Changing stroke rehab and research worldwide now.Time is Brain! trillions and trillions of neurons that DIE each day because there are NO effective hyperacute therapies besides tPA(only 12% effective). I have 523 posts on hyperacute therapy, enough for researchers to spend decades proving them out. These are my personal ideas and blog on stroke rehabilitation and stroke research. Do not attempt any of these without checking with your medical provider. Unless you join me in agitating, when you need these therapies they won't be there.

What this blog is for:

My blog is not to help survivors recover, it is to have the 10 million yearly stroke survivors light fires underneath their doctors, stroke hospitals and stroke researchers to get stroke solved. 100% recovery. The stroke medical world is completely failing at that goal, they don't even have it as a goal. Shortly after getting out of the hospital and getting NO information on the process or protocols of stroke rehabilitation and recovery I started searching on the internet and found that no other survivor received useful information. This is an attempt to cover all stroke rehabilitation information that should be readily available to survivors so they can talk with informed knowledge to their medical staff. It lays out what needs to be done to get stroke survivors closer to 100% recovery. It's quite disgusting that this information is not available from every stroke association and doctors group.

Friday, October 25, 2019

Effects of virtual reality-based planar motion exercises on upper extremity function, range of motion, and health-related quality of life: a multicenter, single-blinded, randomized, controlled pilot study

Maybe you want your doctor and hospital to get this. You will have to do all the work; find the protocol, get the apparatus. Your doctor and stroke hospital won't even know this exists. Ask if they have a staff person assigned to implementing stroke research into interventions. If not, the stroke department head, the hospital president and the board of directors all need to be fired for incompetency.  You wouldn't allow any other company to not know what is going on in their industry for their consumers.

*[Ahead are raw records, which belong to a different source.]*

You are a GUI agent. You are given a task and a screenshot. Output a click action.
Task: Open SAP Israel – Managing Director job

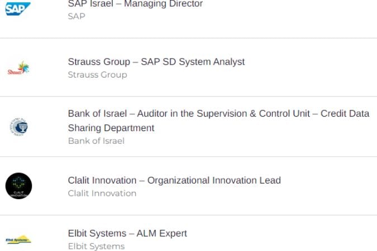[135, 4]
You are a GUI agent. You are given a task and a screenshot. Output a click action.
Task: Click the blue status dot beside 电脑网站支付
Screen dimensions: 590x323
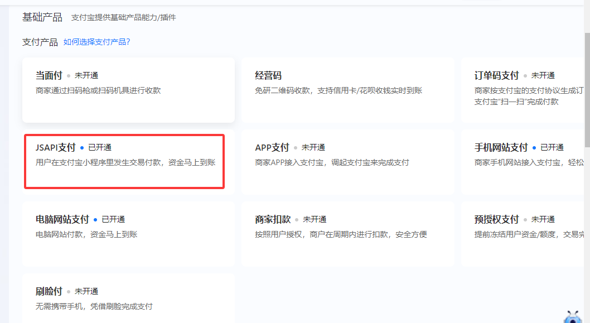[x=95, y=220]

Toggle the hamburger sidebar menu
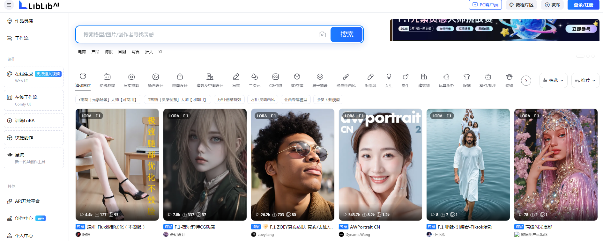tap(9, 5)
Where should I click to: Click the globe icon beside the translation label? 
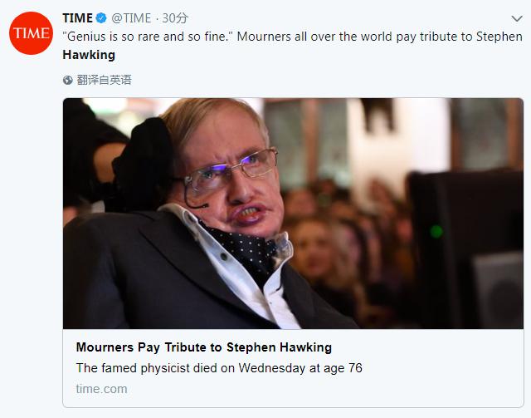pos(68,80)
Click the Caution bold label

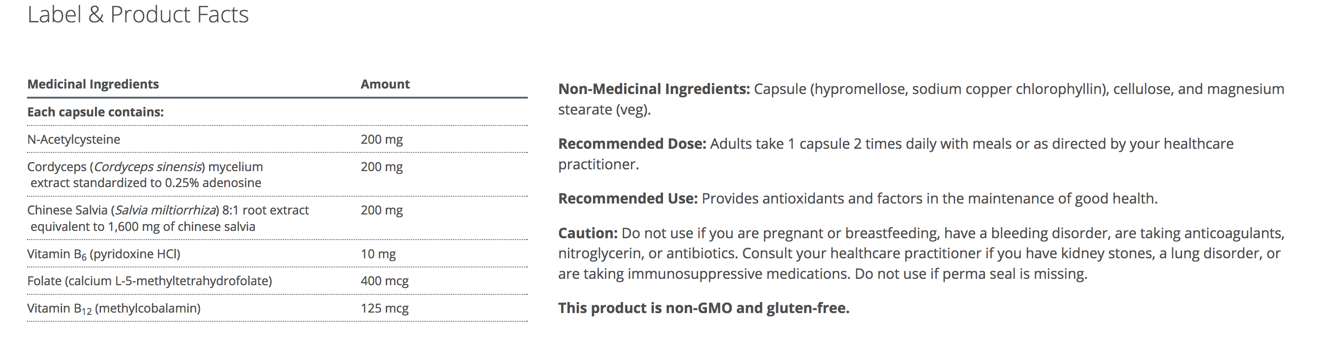587,233
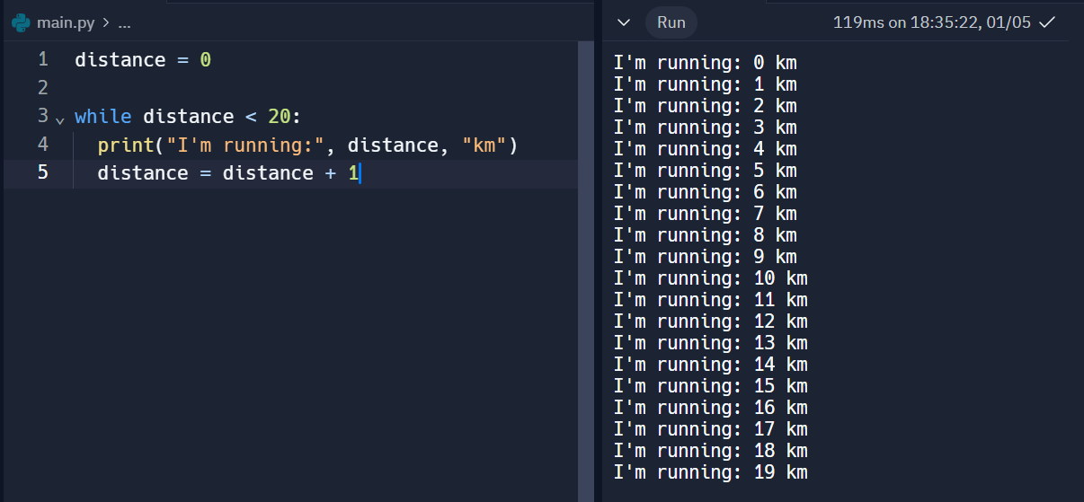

Effects of virtual reality-based planar motion exercises on upper extremity function, range of motion, and health-related quality of life: a multicenter, single-blinded, randomized, controlled pilot study

  • Mina Park,
  • Myoung-Hwan Ko,
  • Sang-Wook Oh,
  • Ji-Yeong Lee,
  • Yeajin Ham,
  • Hyoseok Yi,
  • Younggeun Choi,
  • Dokyeong Ha &
  • Joon-Ho Shin
Journal of NeuroEngineering and Rehabilitation volume 16, Article number: 122 (2019) |



Abstract

Background

Virtual reality (VR)-based rehabilitation is considered a beneficial therapeutic option for stroke rehabilitation. This pilot study assessed the clinical feasibility of a newly developed VR-based planar motion exercise apparatus (Rapael Smart Board™ [SB]; Neofect Inc., Yong-in, Korea) for the upper extremities as an intervention and assessment tool.

Methods

This single-blinded, randomized, controlled trial included 26 stroke survivors. Patients were randomized to the intervention group (SB group) or control (CON) group. During one session, patients in the SB group completed 30 min of intervention using the SB and an additional 30 min of standard occupational therapy; however, those in the CON group completed the same amount of conventional occupational therapy. The primary outcome was the change in the Fugl–Meyer assessment (FMA) score, and the secondary outcomes were changes in the Wolf motor function test (WMFT) score, active range of motion (AROM) of the proximal upper extremities, modified Barthel index (MBI), and Stroke Impact Scale (SIS) score. A within-group analysis was performed using the Wilcoxon signed-rank test, and a between-group analysis was performed using a repeated measures analysis of covariance. Additionally, correlations between SB assessment data and clinical scale scores were analyzed by repeated measures correlation. Assessments were performed three times (baseline, immediately after intervention, and 1 month after intervention).

Results

All functional outcome measures (FMA, WMFT, and MBI) showed significant improvements (p < 0.05) in the SB and CON groups. AROM showed greater improvements in the SB group, especially regarding shoulder abduction and internal rotation. There was a significant effect of time × group interactions for the SIS overall score (p = 0.038). Some parameters of the SB assessment, such as the explored area ratio, mean reaching distance, and smoothness, were significantly associated with clinical upper limb functional measurements with moderate correlation coefficients.

Trial registration

The study was registered with the clinical research information service (CRIS) (KCT0003783, registered 15 April 2019; retrospectively registered).